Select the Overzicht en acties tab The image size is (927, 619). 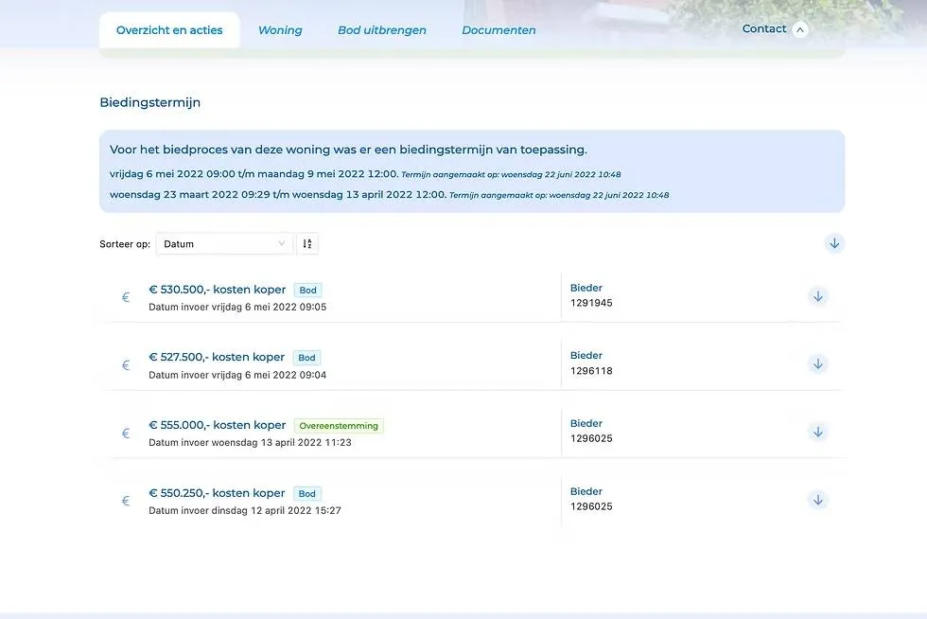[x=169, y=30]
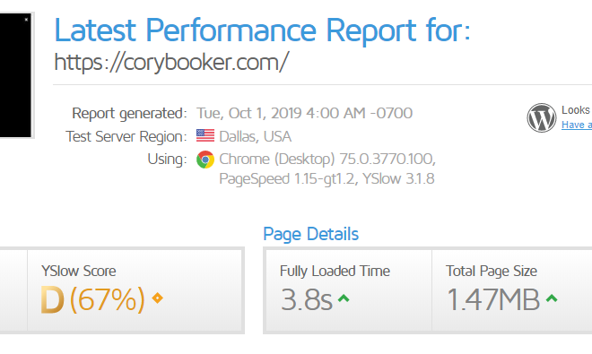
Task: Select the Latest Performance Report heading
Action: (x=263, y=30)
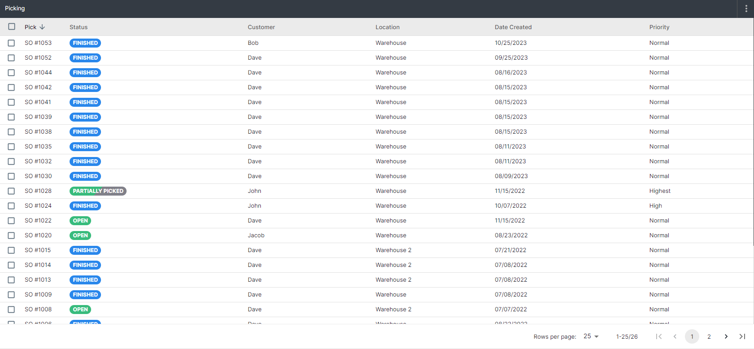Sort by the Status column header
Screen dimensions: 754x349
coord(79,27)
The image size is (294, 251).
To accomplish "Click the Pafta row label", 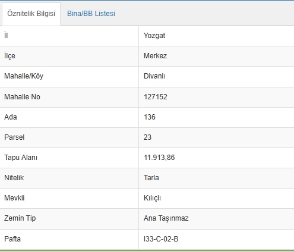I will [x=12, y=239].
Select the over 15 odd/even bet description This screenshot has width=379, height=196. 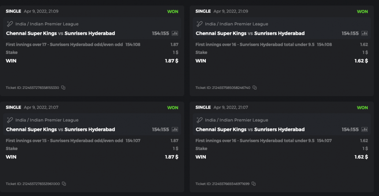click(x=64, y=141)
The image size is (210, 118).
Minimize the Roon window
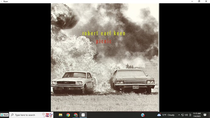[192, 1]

------------------------------------

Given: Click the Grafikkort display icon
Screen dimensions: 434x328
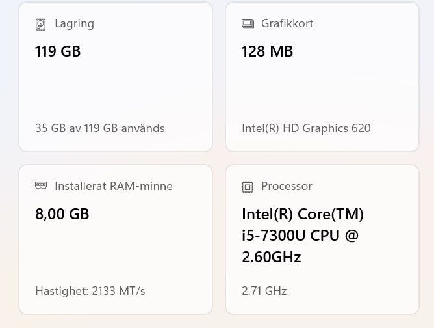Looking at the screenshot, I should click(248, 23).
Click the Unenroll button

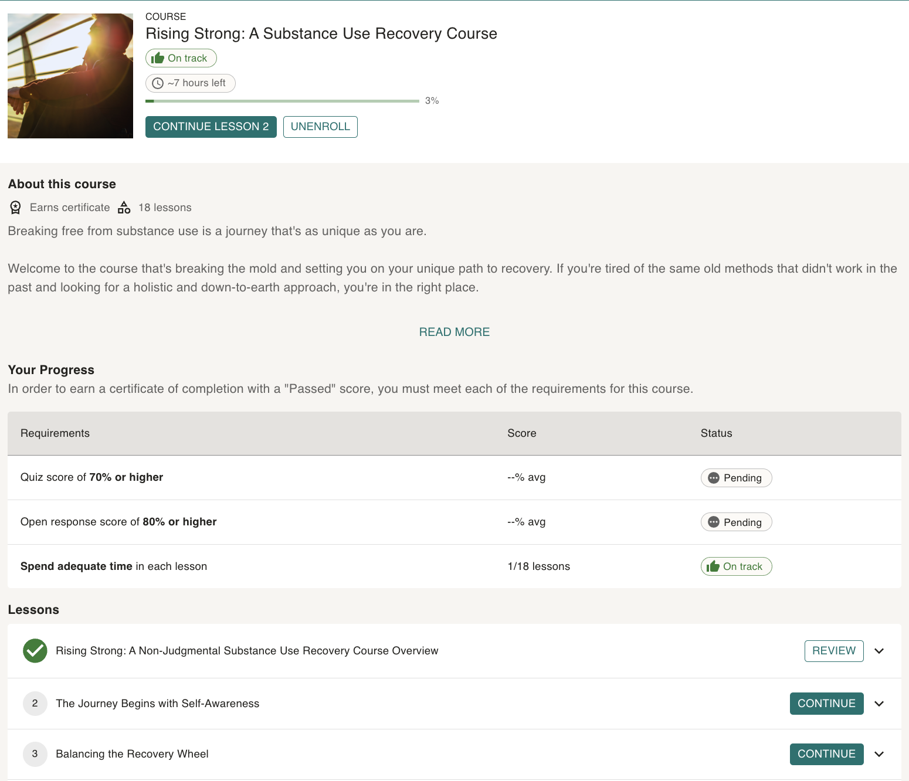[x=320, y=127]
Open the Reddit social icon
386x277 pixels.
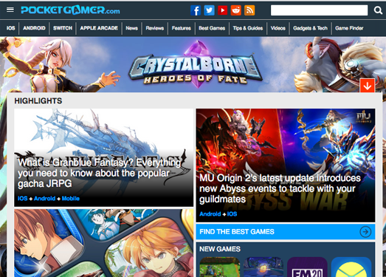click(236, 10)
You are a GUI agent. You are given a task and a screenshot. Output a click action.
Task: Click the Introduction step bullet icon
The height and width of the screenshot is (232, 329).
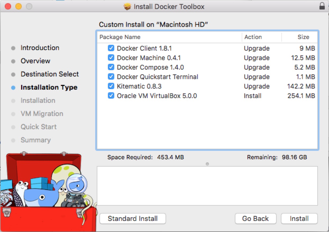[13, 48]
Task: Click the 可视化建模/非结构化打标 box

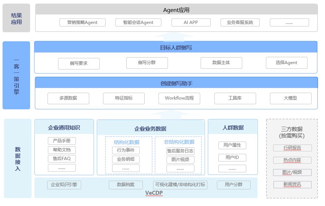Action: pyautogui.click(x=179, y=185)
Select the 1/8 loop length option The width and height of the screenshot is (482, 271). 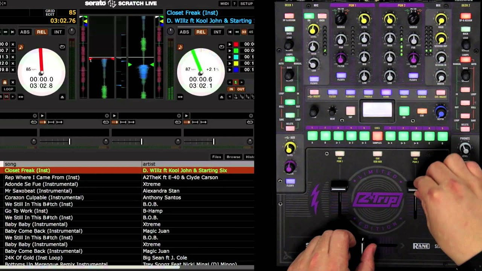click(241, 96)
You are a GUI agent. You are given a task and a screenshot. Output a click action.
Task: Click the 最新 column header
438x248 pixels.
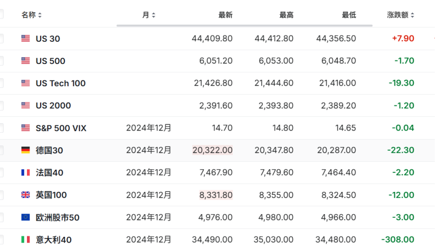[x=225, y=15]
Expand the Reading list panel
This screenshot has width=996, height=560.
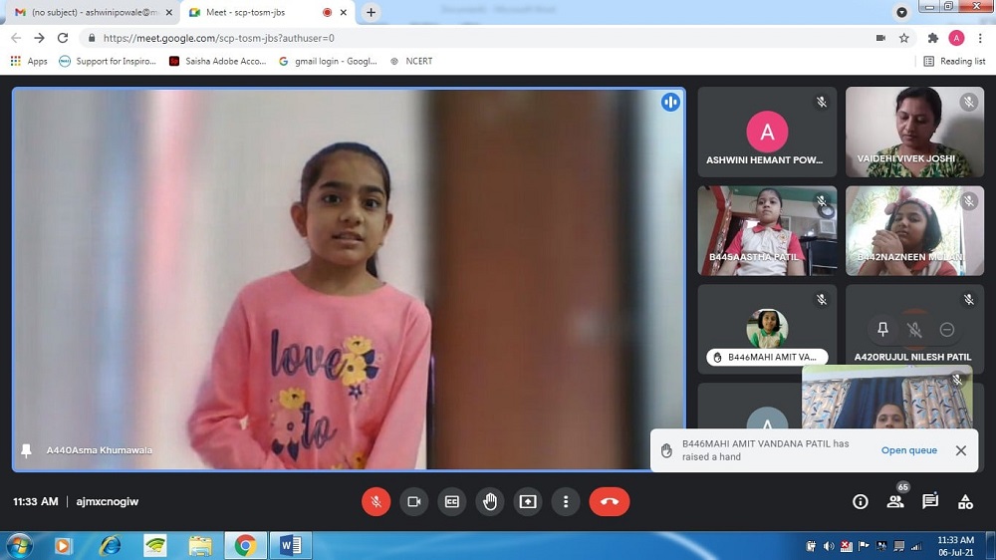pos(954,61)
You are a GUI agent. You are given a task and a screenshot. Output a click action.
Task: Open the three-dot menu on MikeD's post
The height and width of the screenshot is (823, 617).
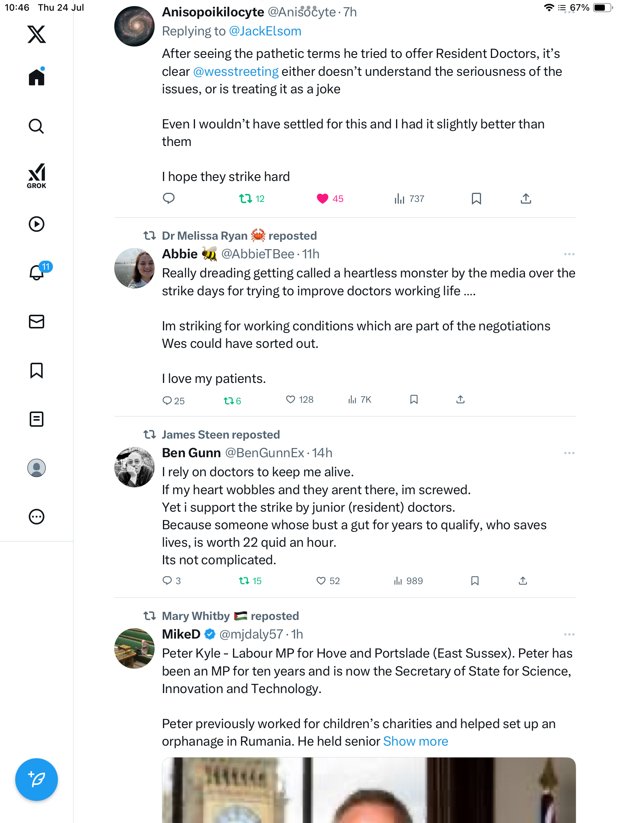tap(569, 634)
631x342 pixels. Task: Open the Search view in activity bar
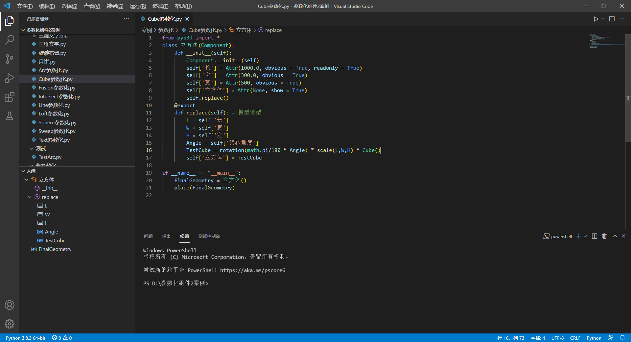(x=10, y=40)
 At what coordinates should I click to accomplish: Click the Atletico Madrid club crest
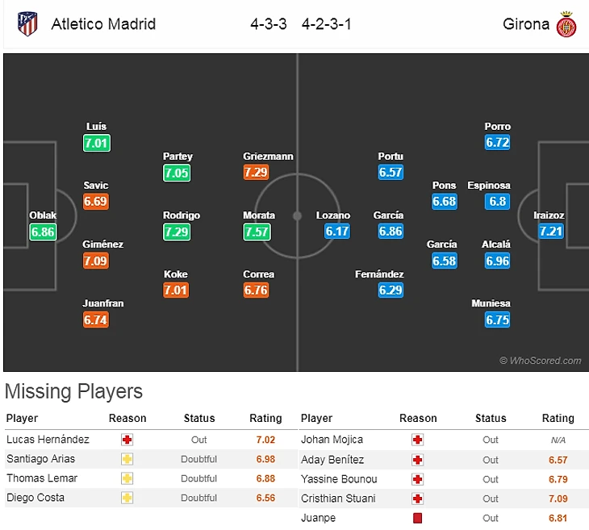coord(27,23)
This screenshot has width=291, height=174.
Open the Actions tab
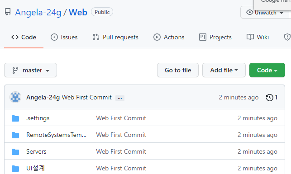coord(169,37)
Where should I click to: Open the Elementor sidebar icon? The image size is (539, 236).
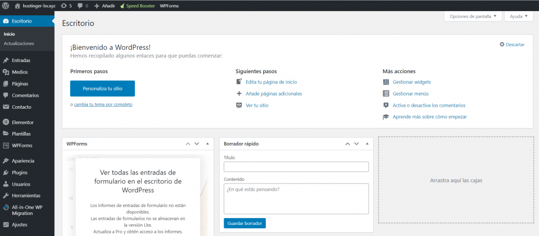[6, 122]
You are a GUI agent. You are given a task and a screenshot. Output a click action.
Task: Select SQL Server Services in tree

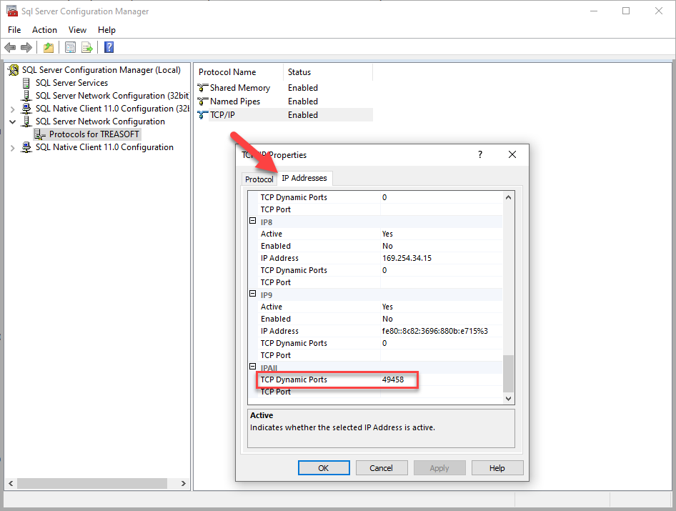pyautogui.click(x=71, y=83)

------------------------------------

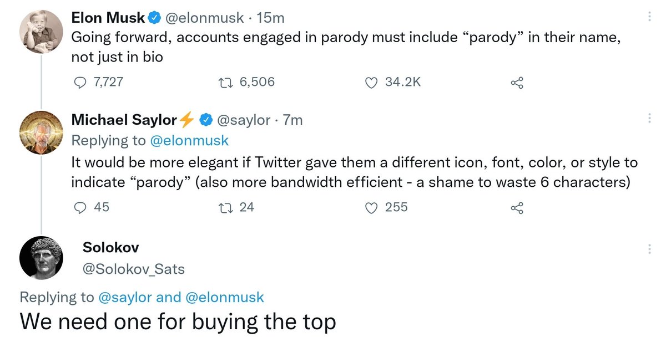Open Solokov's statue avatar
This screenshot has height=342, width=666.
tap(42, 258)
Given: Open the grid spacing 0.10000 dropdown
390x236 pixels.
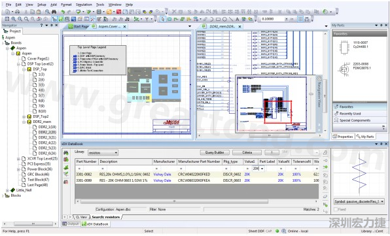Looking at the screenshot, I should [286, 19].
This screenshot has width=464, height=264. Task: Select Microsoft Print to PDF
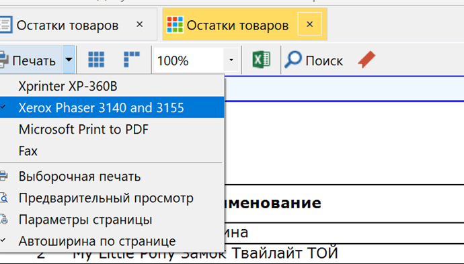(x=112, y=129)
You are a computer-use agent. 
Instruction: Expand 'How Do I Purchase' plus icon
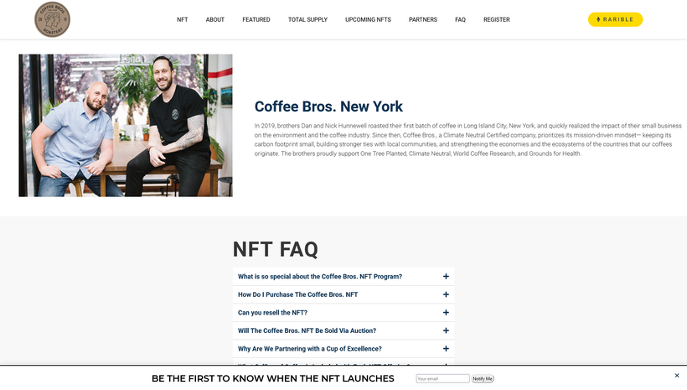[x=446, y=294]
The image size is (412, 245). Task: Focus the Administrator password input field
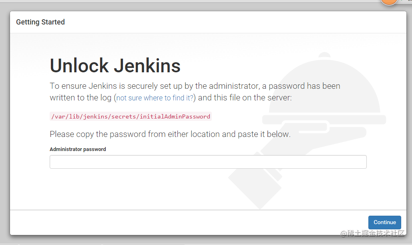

------------------------------------

**What you need to do**:
Nothing outside the stretch above, from the line with "This screenshot has width=464, height=264." through the line with "The image size is (412, 245).", is set down. Transcribe that stretch exactly, ends included, but not its pictures.

**Solution below**:
This screenshot has width=464, height=264. Task: Select Microsoft Print to PDF
(x=112, y=129)
You are a computer-use agent. 
Instruction: Expand 'How Do I Purchase' plus icon
[x=446, y=294]
The image size is (412, 245). Task: Focus the Administrator password input field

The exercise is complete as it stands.